- **Work request**
Only the lines from the one containing "Task: Click the $64,190 wage for Carpenters" to the end of the records belong in the copy. Reproduce them word for word and drop the pictures.

- **Records shown**

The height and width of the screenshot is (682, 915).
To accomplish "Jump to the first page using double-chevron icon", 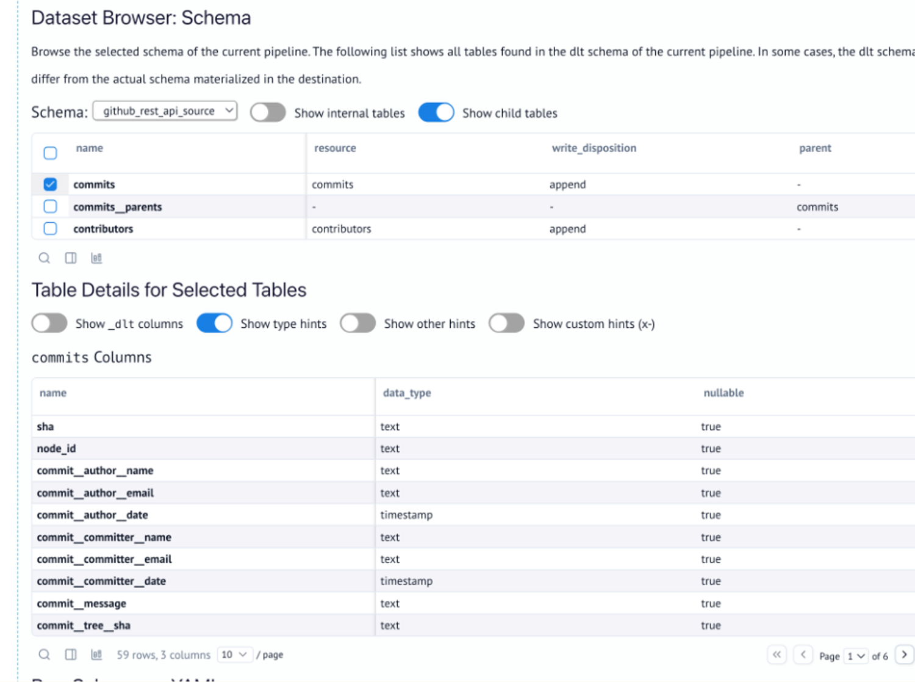I will [777, 654].
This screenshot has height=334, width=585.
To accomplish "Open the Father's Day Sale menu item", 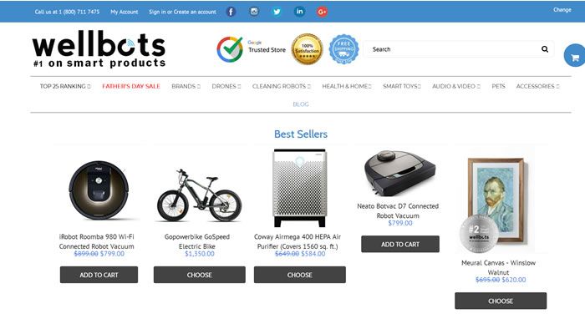I will tap(131, 86).
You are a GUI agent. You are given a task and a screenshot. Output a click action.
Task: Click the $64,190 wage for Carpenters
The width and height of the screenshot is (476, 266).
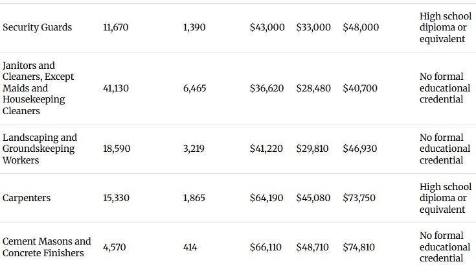pyautogui.click(x=267, y=198)
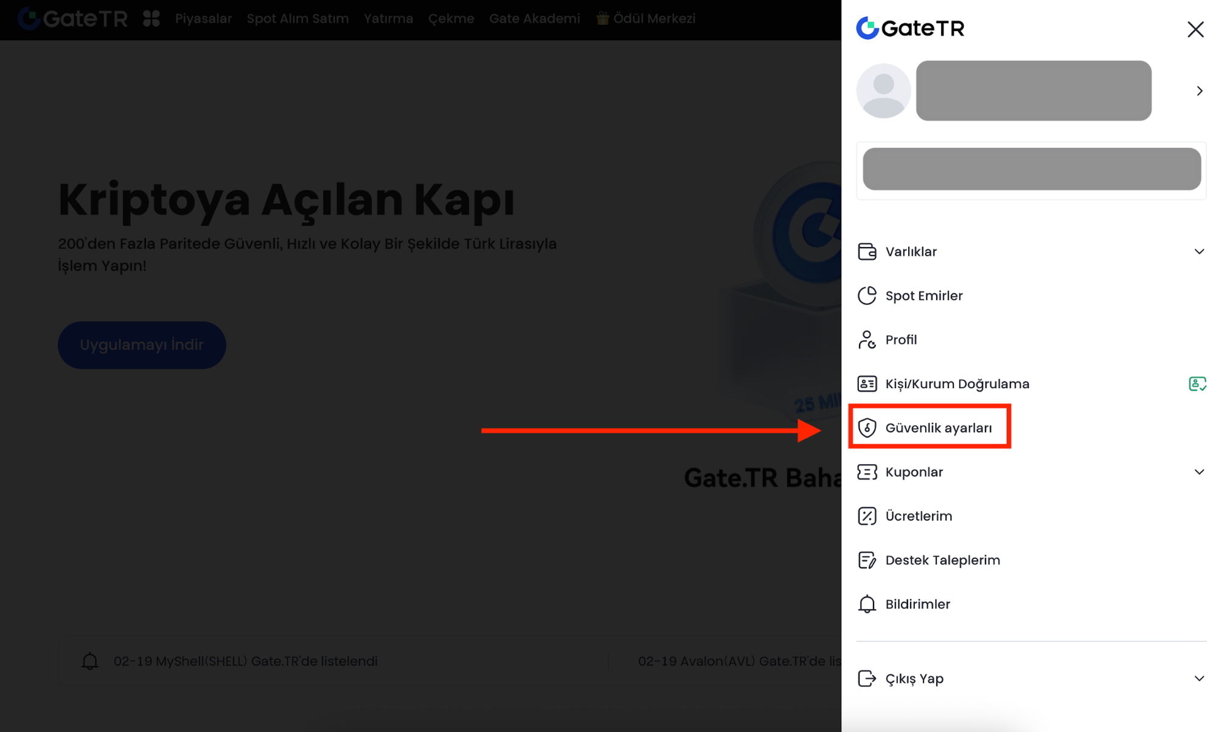Click the profile avatar picture
Viewport: 1216px width, 732px height.
tap(883, 91)
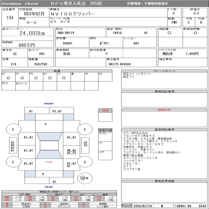209x209 pixels.
Task: Select chassis number DR17V-458584
Action: [120, 64]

- **Solved problem**
Task: Click the $64,190 wage for Carpenters
The width and height of the screenshot is (476, 266).
pyautogui.click(x=267, y=198)
Click the profile avatar picture
Viewport: 1216px width, 732px height.
tap(883, 91)
209x209 pixels.
Task: Select chassis number DR17V-458584
Action: [120, 64]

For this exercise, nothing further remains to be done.